# [Provided passage]
########################################

Wednesday, June 28, 2006
Dodging Chiron's healing arrows.
In earlier years I struggled to integrate Chiron
into my work. I don't use it at all now. The hypotheses of
Chiron's meaning remains, to me, unfulfilled. At the least it
is puzzling. Chiron does not seem so benign.
The “wounded healer” image is firmly set in our minds and is apt enough as it stands. Chiron the Centaur was wounded, could not heal himself in any way, yet continued to aid others until his plea for death was granted by Zeus.
In sacrificing his immortality, he left an opening for Prometheus to be released from his everyday Hell and re-take his place amongst the Gods.
It is true that Chiron
wasn't like the other Centaurs. Why was that? Was he born with a soul that was
mostly man and very little animal? An animal does not need to take weekend
workshops on becoming its true self…it just gets on with being itself. Anything
different just does not exist.
But Chiron did not act like the other Centaurs. They were feared for their bestiality, the chaos they could bring to a gathering. Chiron did not participate in the chaos yet could not be separated from it---why was he so different? Why was he the teacher amongst his beastly peers? Why could he apply his skills to doctor to all but himself?

########################################

[Data entries]
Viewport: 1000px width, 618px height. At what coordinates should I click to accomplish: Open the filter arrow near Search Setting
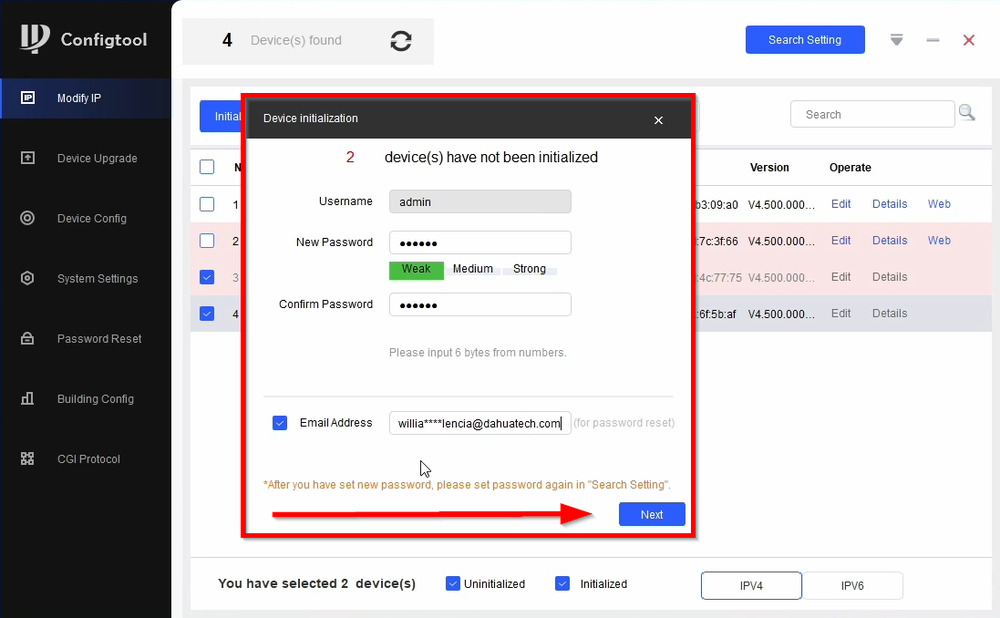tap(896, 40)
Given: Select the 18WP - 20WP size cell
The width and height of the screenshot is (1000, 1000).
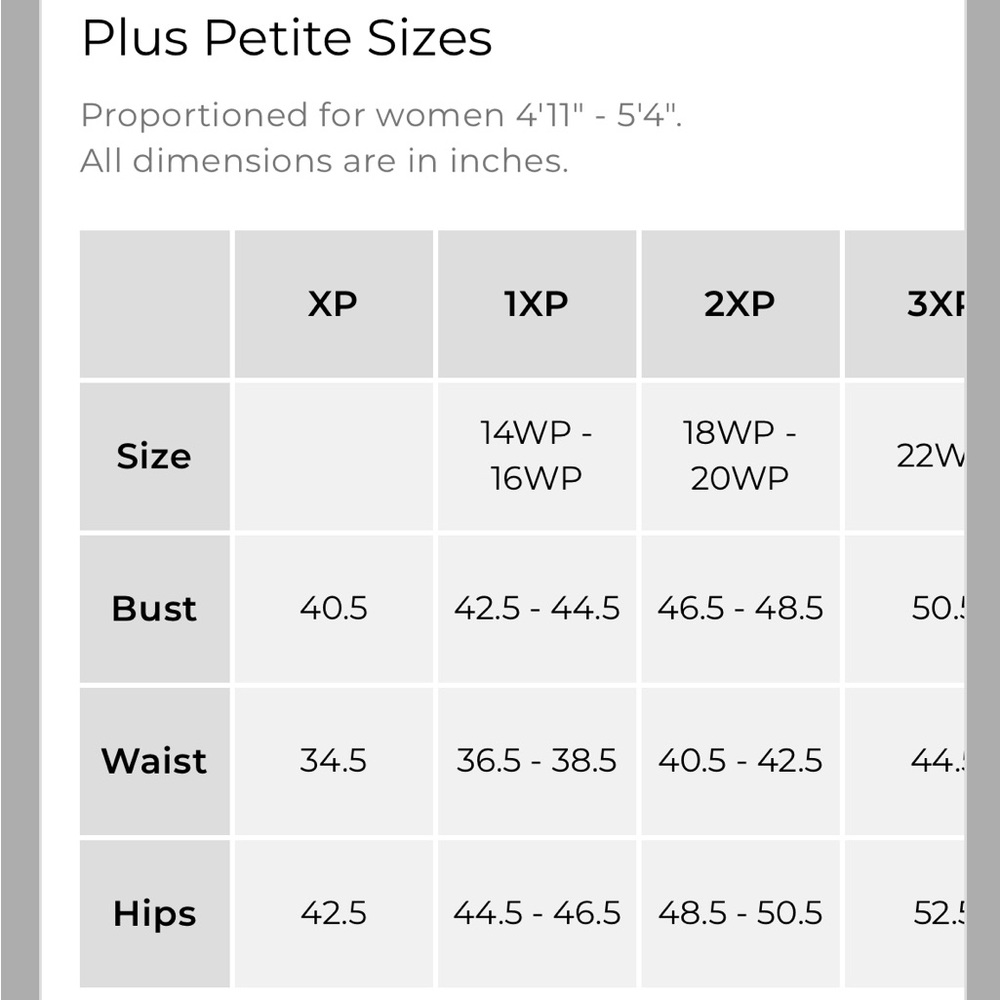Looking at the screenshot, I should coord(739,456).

########################################

# [Assignment 1]
For each statement, say yes or no to whether the Chiron post agrees with it, and quote the deciding words. (a) The writer still uses Chiron in their work. (b) Zeus granted Chiron's plea for death. (c) The other Centaurs were feared for their bestiality.
# [Assignment 2]
Quote the Chiron post from "In sacrificing his" through "does not exist.".
Rely only on the text for the answers, not on the listing.

# [Expected answer 1]
(a) No: "I don't use it at all now."
(b) Yes: "until his plea for death was granted by Zeus."
(c) Yes: "They were feared for their bestiality"

# [Expected answer 2]
In sacrificing his immortality, he left an opening for Prometheus to be released from his everyday Hell and re-take his place amongst the Gods.
It is true that Chiron
wasn't like the other Centaurs. Why was that? Was he born with a soul that was
mostly man and very little animal? An animal does not need to take weekend
workshops on becoming its true self…it just gets on with being itself. Anything
different just does not exist.